[Tarefas propostas]:
**A.** De acordo com o texto sobre Envira, quanto tempo dura uma viagem de barco da cidade até Manaus?
**B.** Prossiga com o texto sobre Envira a partir do ponto em que ele termina.

[Trecho da página]:

★ ★ ★ ★

Tudo começou em fevereiro de 1997. Já viajava por mais de três horas, saindo de Manaus com destino à cidade de Envira, quando finalmente avistei, pela primeira vez, os telhados de alumínio das casas de madeira, reluzindo sob o forte calor, próprio da região Norte. Era uma visão muito curiosa, daquelas que não se espera ver após uma viagem sobre longos “tapetes verdes” e caudalosos rios que serpenteiam por entre a floresta amazônica.

Aquela imagem simbolizava não apenas o contraste existente entre a urbanização e a floresta, simbolizava também a minha entrada em um mundo totalmente novo e que provocaria grandes conflitos em minhas referências paulistanas.

Envira está situada na calha do Rio Juruá, divisa com o Acre, distante cerca de 1.300 km em linha reta de Manaus. Sua localização só possibilita o acesso por pequenos aviões mono e bimotores e por via fluvial. Uma viagem de barco até Manaus demora de 15 a 20 dias, dependendo da época do ano. 

O município possuía, na época, uma população estimada de 13.300 habitantes, espalhados por 13.369 km² de extensão territorial. Na zona urbana a população não ultrapassava os 5.000 moradores, também espalhados pelas áreas periféricas da cidade, denominadas agrovilas, colônias e seringais.

★ ★ ★ ★

[Conteúdo do material]:
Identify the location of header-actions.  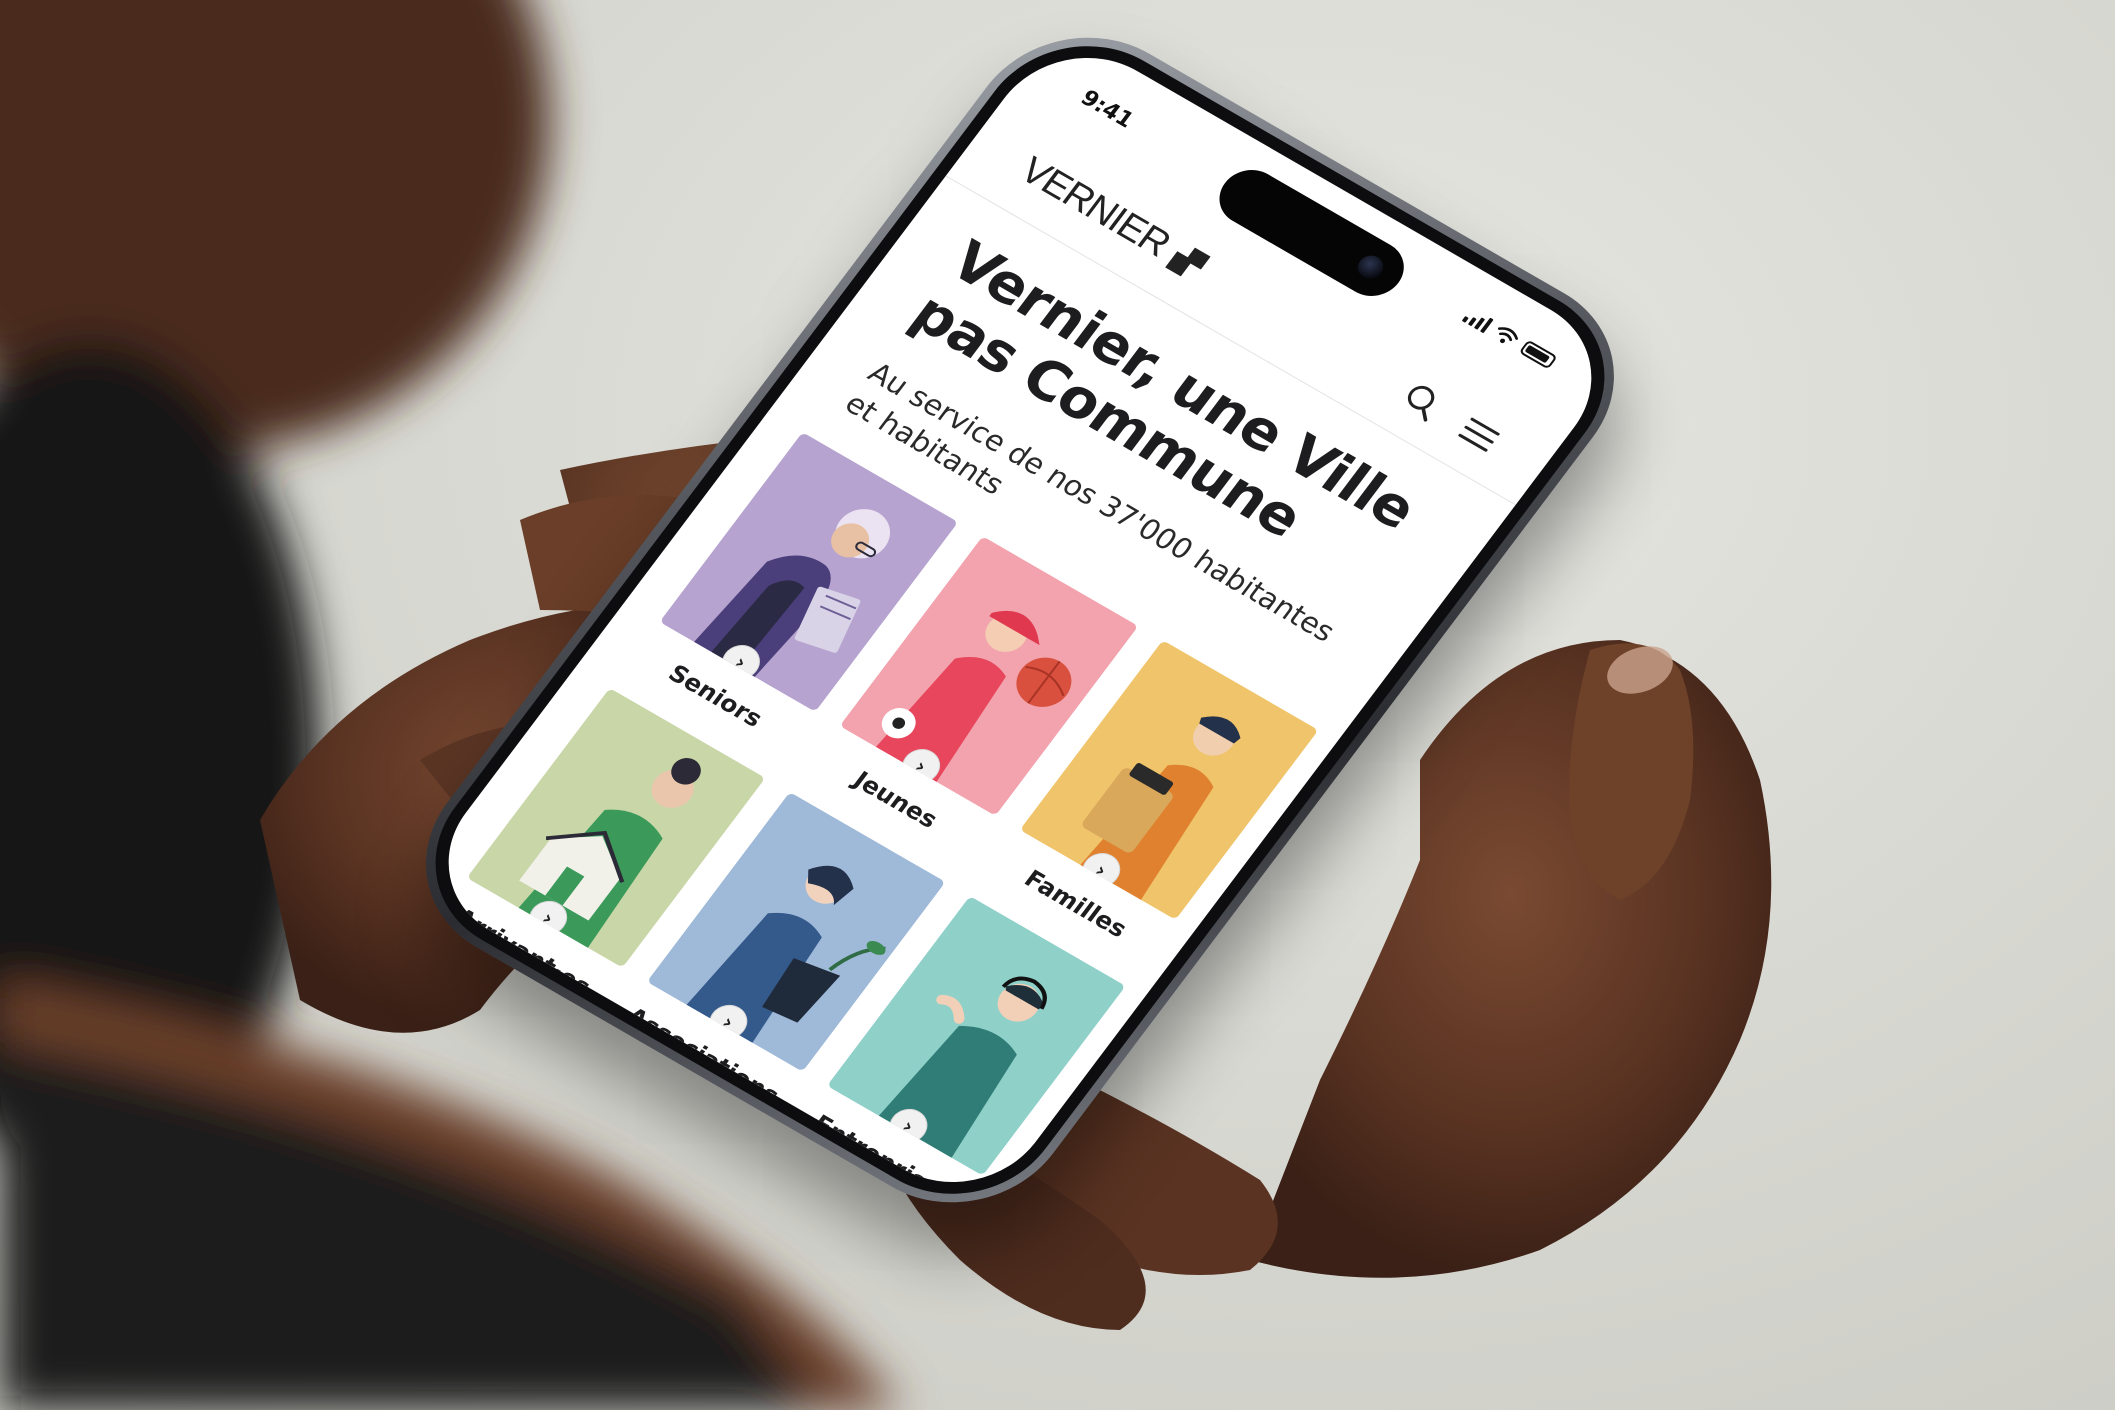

★ ★ ★ ★

[Respostas esperadas]:
**A.** De 15 a 20 dias, dependendo da época do ano.

**B.**
A cidade recebia sinais de transmissão das redes Globo e Bandeirantes, mas não possuía rádio e provedor para Internet. Não existiam jornais e o Correio semanal entregava revistas por assinatura com atraso. Não havia até então qualquer agência ou posto bancário.  

Não foi amor à primeira vista. Para alguém natural da Capital de São Paulo, o comitê de boas vindas dos piuns (minúsculos, mas poderosos, insetos típicos da região) causou uma grande resistência, felizmente superada pela amabilidade da população. Naquela primeira e inesquecível viagem, tomada por uma alergia intensa, fiquei a maior parte do tempo trancada no quarto do hotel, com ar condicionado, para fugir desses terríveis defensores do meio ambiente.

De 1997 a 2001, visitei a região mensalmente, acompanhando, nas zonas rural e urbana, o desenvolvimento de um Programa Federal de Educação de Jovens Adultos, através de uma parceria com a Universidade para a qual trabalhava. Com o tempo, a bagagem de repelentes e antialérgicos passou a fazer parte da minha rotina de trabalho. Visitava as comunidades ribeirinhas em longas viagens de barco, aprendendo a dormir em redes, a apreciar peixes e farinha e a viver situações completamente estranhas às referências da Região Sudeste.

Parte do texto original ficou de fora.